Write out each entry below exactly; the images do not belong in your copy.

Material provided START

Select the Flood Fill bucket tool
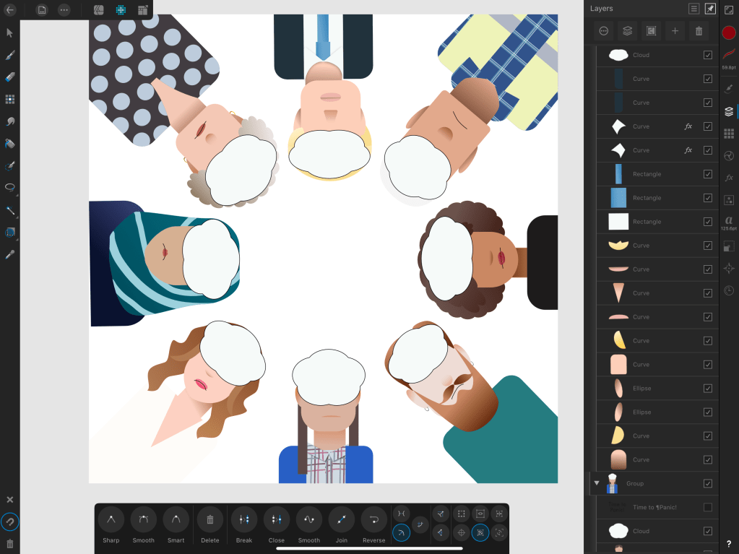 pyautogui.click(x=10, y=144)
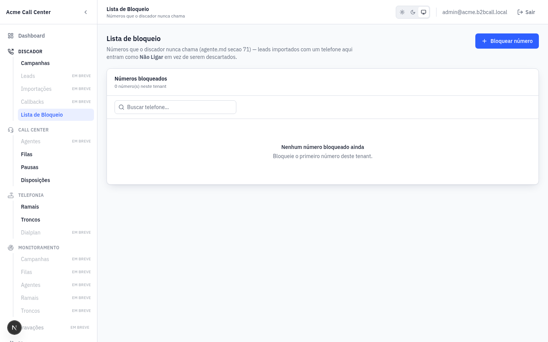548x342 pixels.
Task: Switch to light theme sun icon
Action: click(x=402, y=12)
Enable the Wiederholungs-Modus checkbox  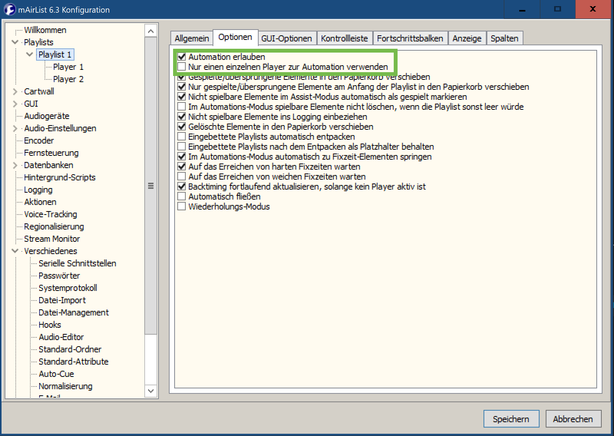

Material provided END

• Result for this exercise
Select the Flood Fill bucket tool
 pyautogui.click(x=10, y=144)
548x342 pixels.
Task: Switch to light theme sun icon
Action: click(x=402, y=12)
Enable the Wiederholungs-Modus checkbox  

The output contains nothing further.